Cold weather favors Ravens, not Manning

There are plenty of reasons why the Ravens shouldn't win Saturday's divisional playoff game, from their nine-game losing streak to Peyton Manning to the fact that they lost to his Broncos by 17 points just four weeks ago.

But there is something working in the Ravens' favor -- the weather report. The high temperature forecast for Denver on Saturday is 20 degrees, with a 20 percent chance of snow.

It certainly won't be a home-field advantage for Broncos quarterback Manning, whose home in his 13 previous seasons was a climate-controlled dome in Indianapolis. He hasn't had to play in cold weather too often -- and he's struggled when he's had to do so.

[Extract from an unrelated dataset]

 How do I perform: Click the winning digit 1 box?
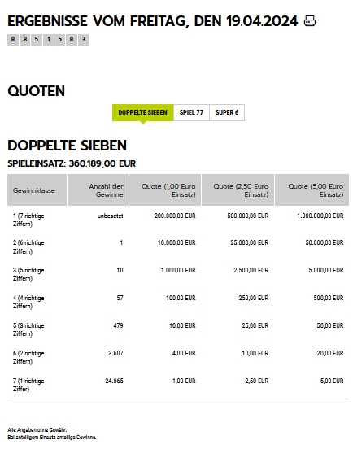[48, 40]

Manning has never won a playoff game when the temperature at kickoff is below 40 degrees, losing in the postseason at New England (twice) and at the New York Jets. He threw one touchdown and seven interceptions in those games for a 46.2 passer rating, according to ESPN Stats & Information.

To adjust to the colder weather, Manning will wear an orange glove on his right hand, a decision that stems from his spinal-fusion surgery last year. The nerve damage has caused weakness in his right arm after the surgery, and the glove helps him improve his grip on the ball, especially in the severe cold weather.

In two games this season with the glove, Manning is 2-0, with six touchdowns and one interception.

"I certainly don't think I would have had to wear the glove if I hadn't been injured last year," Manning said. "It is part of my injury, and one of the things I've had to adjust. I've been pretty consistent in letting you guys know that all year long, that I'm in a different body, some things are different for me and I'll have to adjust. That's the reason for that, as much as anything."

The Ravens are more used to playing in these temperatures because they play in Pittsburgh, Cleveland and Cincinnati every year. Under coach John Harbaugh, the Ravens are 10-7 in games when the temperature is below 40 degrees at kickoff.

"We’d like to think that we’re a team built for all weather, for all conditions," Harbaugh said. "That’s something that we pride ourselves in, and we would like to think that we can go out there and perform well in those kinds of conditions.”